Synergistic effect of Zn with Ni on ZSM-5 as propane aromatization catalyst: effect of temperature and feed flowrate

Abstract

This work shows how propane was catalytically converted to aromatic compounds over Zn-Ni/HZSM-5 to investigate the synergistic role of nickel as a zinc stabilizer and promoter in propane aromatization. Co-impregnation method was employed for Zn-Ni/ZSM-5 synthesis fixed 2 wt% of zinc and 1, 2 and 3 wt% of nickel. Modified catalysts’ were fully characterized. Catalysts crystallinity, structure and microporosity were retained from the analysis results. The propane aromatization process was conducted at 540 °C, 1200 ml/g-h gas hourly space velocity and atmospheric pressure.

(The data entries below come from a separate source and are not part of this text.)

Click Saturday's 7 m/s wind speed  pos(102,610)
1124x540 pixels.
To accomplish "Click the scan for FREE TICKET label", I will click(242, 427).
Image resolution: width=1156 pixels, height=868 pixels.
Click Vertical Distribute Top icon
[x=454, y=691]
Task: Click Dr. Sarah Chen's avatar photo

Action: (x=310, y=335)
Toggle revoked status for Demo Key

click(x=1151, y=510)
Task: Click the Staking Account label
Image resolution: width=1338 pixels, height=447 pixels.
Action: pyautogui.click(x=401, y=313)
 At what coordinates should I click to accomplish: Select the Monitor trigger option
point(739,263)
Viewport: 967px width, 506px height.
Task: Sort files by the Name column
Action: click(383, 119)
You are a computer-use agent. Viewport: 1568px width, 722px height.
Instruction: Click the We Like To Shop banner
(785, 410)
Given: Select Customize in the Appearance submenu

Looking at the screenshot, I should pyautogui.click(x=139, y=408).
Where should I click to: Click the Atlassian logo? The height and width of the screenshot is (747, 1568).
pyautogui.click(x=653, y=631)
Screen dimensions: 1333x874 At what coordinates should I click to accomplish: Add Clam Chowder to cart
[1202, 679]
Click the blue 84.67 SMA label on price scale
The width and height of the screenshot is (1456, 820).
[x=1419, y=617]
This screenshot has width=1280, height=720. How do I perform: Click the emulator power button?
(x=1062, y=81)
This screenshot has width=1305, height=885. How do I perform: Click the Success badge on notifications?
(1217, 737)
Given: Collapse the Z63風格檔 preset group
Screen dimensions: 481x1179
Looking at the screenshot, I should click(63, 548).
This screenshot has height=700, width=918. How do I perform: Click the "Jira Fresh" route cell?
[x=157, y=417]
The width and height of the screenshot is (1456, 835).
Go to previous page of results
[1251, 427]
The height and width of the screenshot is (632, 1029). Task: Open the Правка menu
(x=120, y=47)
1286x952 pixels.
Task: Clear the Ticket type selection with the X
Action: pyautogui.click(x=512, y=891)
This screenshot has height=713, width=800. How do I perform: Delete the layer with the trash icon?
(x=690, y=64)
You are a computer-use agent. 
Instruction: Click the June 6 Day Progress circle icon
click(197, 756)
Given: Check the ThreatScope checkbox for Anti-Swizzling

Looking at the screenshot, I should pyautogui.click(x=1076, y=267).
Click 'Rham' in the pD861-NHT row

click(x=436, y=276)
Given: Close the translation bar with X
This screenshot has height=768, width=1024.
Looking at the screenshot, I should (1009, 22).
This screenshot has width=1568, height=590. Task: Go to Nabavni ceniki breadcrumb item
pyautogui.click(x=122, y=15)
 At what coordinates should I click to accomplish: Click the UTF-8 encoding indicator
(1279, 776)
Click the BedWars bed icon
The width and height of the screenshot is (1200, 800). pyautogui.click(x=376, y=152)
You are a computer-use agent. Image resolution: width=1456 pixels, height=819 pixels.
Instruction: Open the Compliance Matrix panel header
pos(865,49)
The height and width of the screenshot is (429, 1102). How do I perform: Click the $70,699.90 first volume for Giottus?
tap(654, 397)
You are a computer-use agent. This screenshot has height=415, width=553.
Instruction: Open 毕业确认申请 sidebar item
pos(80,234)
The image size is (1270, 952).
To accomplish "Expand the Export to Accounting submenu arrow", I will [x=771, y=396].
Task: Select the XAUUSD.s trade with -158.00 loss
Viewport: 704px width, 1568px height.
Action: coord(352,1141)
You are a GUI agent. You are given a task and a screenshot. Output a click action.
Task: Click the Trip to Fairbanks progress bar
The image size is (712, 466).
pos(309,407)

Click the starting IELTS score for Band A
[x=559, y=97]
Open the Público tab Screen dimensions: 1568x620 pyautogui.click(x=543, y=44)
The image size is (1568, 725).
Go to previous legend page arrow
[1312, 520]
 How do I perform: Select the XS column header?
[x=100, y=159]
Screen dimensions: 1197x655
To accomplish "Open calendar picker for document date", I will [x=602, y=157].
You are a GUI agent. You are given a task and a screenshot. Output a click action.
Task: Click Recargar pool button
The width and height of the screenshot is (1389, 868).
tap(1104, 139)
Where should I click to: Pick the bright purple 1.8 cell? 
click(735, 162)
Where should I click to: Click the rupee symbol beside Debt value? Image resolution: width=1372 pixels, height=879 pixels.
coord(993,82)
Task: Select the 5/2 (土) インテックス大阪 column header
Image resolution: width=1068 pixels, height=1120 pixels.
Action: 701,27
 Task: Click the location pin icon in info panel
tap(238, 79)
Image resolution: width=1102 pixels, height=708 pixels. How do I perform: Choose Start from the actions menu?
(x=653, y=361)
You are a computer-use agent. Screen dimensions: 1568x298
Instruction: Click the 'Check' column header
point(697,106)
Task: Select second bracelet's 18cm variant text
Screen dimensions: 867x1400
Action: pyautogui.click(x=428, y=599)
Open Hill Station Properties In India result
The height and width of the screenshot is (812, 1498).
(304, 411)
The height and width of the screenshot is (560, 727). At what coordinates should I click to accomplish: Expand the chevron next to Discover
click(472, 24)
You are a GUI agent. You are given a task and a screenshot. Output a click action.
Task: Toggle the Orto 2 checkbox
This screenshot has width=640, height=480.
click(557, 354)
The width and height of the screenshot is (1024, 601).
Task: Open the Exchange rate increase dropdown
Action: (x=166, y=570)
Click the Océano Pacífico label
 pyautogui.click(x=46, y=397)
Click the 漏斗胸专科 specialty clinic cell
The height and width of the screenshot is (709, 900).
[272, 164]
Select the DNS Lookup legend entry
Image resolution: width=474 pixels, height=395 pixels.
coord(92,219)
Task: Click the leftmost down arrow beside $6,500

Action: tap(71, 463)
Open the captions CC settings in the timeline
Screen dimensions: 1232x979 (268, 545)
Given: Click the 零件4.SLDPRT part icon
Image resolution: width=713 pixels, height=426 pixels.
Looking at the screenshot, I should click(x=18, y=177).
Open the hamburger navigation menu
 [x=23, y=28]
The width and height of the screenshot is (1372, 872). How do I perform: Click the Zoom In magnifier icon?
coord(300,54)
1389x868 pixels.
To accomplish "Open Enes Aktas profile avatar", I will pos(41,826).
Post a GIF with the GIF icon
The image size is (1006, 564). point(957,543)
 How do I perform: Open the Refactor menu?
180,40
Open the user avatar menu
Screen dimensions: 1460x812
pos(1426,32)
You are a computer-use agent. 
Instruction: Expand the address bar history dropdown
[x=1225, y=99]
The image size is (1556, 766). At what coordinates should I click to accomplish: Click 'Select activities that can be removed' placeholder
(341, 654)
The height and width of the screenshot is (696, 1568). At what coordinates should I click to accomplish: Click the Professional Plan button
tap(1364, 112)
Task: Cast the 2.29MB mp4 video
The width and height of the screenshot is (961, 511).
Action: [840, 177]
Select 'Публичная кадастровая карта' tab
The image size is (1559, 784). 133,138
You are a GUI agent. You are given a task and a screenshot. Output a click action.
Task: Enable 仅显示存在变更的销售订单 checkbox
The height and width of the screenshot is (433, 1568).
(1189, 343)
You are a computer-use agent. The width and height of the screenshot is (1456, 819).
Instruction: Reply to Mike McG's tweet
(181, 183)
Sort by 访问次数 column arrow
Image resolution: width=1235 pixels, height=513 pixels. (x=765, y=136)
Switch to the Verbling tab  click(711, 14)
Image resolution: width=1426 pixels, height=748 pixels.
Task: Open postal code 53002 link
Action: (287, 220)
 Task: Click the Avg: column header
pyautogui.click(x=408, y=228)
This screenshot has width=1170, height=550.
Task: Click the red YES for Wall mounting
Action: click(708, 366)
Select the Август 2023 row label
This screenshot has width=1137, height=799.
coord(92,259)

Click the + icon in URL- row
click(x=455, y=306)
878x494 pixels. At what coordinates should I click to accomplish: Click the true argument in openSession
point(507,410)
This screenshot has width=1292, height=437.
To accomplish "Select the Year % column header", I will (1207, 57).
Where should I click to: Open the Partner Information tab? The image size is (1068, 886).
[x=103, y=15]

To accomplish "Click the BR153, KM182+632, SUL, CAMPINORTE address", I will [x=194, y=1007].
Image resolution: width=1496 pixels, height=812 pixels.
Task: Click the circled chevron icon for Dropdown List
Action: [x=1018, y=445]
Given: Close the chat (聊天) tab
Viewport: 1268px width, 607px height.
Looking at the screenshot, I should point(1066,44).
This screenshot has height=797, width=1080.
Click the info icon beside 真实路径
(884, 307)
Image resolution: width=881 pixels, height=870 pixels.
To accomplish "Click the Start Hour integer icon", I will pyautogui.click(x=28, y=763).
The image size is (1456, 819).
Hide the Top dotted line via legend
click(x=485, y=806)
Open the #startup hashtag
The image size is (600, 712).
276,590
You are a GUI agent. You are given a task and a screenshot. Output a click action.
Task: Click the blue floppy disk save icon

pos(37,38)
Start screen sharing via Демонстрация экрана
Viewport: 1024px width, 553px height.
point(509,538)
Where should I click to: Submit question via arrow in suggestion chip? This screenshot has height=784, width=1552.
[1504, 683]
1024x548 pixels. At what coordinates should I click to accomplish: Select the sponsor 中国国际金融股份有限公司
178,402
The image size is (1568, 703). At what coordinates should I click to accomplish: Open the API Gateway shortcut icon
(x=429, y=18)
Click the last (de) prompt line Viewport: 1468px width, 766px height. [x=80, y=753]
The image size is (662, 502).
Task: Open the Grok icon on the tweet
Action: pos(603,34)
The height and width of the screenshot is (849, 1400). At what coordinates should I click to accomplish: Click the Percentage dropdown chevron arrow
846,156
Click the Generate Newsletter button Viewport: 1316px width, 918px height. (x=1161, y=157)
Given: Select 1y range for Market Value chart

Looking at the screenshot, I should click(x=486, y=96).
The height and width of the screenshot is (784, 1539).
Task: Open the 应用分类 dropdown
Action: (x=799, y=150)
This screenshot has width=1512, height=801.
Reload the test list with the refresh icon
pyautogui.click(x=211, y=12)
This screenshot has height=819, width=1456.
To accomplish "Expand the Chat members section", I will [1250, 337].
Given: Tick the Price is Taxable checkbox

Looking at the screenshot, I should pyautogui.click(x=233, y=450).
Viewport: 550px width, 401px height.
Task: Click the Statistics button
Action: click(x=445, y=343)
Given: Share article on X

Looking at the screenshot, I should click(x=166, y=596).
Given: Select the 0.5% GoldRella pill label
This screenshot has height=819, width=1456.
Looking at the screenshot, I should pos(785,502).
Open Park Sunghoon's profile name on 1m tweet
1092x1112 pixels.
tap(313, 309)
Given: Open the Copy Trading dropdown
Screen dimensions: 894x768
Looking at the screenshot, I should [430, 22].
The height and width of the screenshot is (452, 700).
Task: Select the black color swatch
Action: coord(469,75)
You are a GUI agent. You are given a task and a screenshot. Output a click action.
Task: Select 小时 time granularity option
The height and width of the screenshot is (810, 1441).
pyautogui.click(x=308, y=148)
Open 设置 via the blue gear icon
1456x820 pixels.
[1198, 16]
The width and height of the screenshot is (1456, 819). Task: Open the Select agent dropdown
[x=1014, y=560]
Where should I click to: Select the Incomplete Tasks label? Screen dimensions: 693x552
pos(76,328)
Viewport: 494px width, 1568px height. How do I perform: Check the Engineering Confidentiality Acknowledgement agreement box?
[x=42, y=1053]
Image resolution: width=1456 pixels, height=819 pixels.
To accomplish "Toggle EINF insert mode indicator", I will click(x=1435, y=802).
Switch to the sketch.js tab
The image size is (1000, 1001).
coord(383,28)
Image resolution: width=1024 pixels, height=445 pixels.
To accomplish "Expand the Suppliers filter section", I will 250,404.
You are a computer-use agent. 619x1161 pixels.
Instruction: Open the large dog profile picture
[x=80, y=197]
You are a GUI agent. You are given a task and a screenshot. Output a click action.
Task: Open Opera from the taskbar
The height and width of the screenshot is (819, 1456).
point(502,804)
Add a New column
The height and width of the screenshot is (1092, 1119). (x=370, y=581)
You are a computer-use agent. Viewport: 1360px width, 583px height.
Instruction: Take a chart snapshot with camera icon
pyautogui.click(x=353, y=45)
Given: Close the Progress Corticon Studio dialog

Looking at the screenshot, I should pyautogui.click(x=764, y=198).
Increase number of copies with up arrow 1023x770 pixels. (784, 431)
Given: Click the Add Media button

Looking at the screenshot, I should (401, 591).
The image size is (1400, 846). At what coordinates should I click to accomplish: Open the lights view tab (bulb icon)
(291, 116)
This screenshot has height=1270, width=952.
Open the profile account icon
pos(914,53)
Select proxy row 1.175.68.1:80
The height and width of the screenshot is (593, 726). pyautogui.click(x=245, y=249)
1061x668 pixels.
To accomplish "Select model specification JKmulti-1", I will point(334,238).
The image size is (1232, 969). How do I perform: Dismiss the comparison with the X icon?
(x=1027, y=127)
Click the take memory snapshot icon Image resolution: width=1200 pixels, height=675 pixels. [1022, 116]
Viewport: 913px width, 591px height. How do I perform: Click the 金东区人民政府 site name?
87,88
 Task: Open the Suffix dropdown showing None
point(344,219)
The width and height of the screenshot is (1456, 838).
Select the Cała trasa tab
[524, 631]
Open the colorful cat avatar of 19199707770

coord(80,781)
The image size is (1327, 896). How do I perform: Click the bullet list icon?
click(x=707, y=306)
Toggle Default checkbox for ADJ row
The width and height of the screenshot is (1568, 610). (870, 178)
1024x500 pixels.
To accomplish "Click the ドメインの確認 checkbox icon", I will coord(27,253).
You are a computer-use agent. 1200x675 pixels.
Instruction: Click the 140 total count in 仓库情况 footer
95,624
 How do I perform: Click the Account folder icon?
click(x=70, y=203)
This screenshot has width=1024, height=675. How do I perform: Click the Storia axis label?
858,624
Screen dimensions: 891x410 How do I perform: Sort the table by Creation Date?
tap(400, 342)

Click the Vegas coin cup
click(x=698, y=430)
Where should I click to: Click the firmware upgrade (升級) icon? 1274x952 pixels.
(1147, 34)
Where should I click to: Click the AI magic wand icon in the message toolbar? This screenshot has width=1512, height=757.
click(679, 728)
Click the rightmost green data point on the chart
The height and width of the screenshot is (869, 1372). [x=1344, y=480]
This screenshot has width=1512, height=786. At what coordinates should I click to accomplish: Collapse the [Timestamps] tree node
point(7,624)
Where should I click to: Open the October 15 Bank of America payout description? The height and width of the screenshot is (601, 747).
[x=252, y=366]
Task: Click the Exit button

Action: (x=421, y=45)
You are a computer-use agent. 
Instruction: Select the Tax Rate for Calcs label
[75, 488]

The presence of Ni with Zn improved catalytic performance for all Ni loading. Aromatic selectivity and propane conversion were improved, with the best performance to be Zn-Ni/ZSM-5 with 2 wt% Zn, 2 wt% Ni on ZSM-5 averaging 88 and 60% for twelve hours’ time on stream. Aromatic selectivity on Zn-Ni/ZSM-5 is eight times better than the parent HZSM-5 and one and half times better than the Zn/ZSM-5 catalyst. The electronic interaction of zinc and nickel resulting from equality of oxidation state of +1 and +2 and metal-binding energy change synergistically improved the catalytic performance of the bimetallic Zn-Ni/ZSM-5 over the HZSM-5 and Zn/ZSM-5. Flowrate increase from 6 to 35 ml min−1 decreased propane conversion from 80–40% with increased aromatic selectivity from 55–80%. Temperature increase from 500–580 °C favours both propane conversion and aromatic selectivity increase from 50–68 and 55–92% respectively. The metallic interactions from H2-TPR and XPS analysis revealed a big improvement in propane conversion, aromatic selectivity and product distribution.